Problems to work on
1 – Reproduce word for word the part of the demand reduction paper between "Demand reduction programs are" and "a lower incentive.", inclusive.
2 – Using the demand reduction paper, decide whether each statement agrees with it. Answer yes or no for each and quote the words of the paper that settle it.
(a) The reserve margin that sets off demand reduction programs is usually 8% or less of available peak load.
(b) In flexible load reduction programs, the price paid does not depend on day ahead market prices.
(c) The paper gives recommendations for creating a Western region demand bidding and real time pricing market under certain conditions.
-- START OF Text to read --
Prepared for the Western Interstate Energy Board Meeting
October 29, 2001
Seattle, WA Todd Davis, SAIC
William
King, SAIC
This paper presents the rationale supporting the use of demand reduction and real time pricing (RTP) programs. A summary of prior experiences with these programs is provided. The paper presents best practices of these programs. An argument is made for linking demand response and real time prices to state energy master plans and market conditions and communicating to customers and energy sales and marketing personnel the role and rationale of these programs. Recommendations are provided for creating a Western region demand bidding and real time pricing market under certain conditions. State energy master plans would focus on the state’s energy supply chain, infrastructure, strengths/weaknesses/opportunities, key risks and demand profile. This could help avoid some surprises similar to what California experienced this past summer. As states move into more uncharted seas of deregulation and market dynamics such plans would not only be timely but also save a tremendous amount of money and help keep local utilities financially viable.
Demand reduction programs are usually event driven programs that occur when power prices either hit a certain cost threshold or reserve margins drop below a minimum percent – usually 8% or less of available peak load. These programs are usually of two types: predefined economic or emergency demand reduction programs where a specified price is paid for guaranteed load reduction independent of day ahead market prices; or flexible load reduction programs where bid prices are tied to day ahead spot prices of power. These latter programs are more voluntary and customers can determine whether or not they want to participate. The former program also frequently offers a firm capacity payment and the latter is sometimes a lower incentive.
-- END OF Text to read --
-- START OF Data --
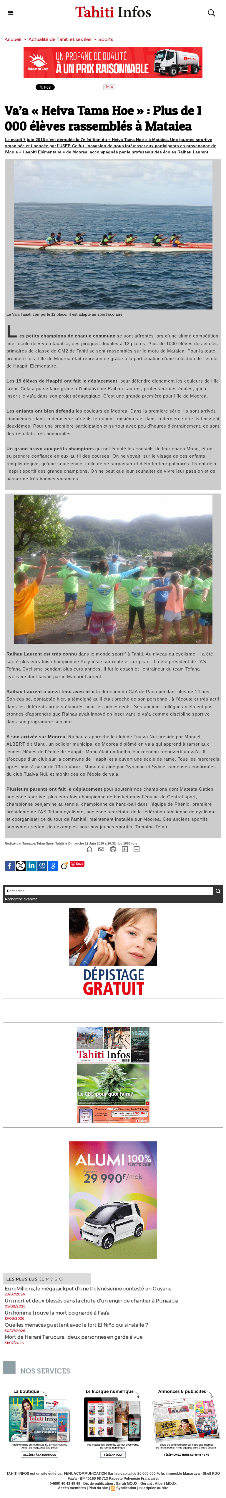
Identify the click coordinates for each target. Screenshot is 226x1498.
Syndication (126, 1488)
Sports (106, 39)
-- END OF Data --
Task solutions
1 –
Demand reduction programs are usually event driven programs that occur when power prices either hit a certain cost threshold or reserve margins drop below a minimum percent – usually 8% or less of available peak load. These programs are usually of two types: predefined economic or emergency demand reduction programs where a specified price is paid for guaranteed load reduction independent of day ahead market prices; or flexible load reduction programs where bid prices are tied to day ahead spot prices of power. These latter programs are more voluntary and customers can determine whether or not they want to participate. The former program also frequently offers a firm capacity payment and the latter is sometimes a lower incentive.

2 –
(a) Yes: "usually 8% or less of available peak load"
(b) No: "flexible load reduction programs where bid prices are tied to day ahead spot prices of power"
(c) Yes: "Recommendations are provided for creating a Western region demand bidding and real time pricing market under certain conditions."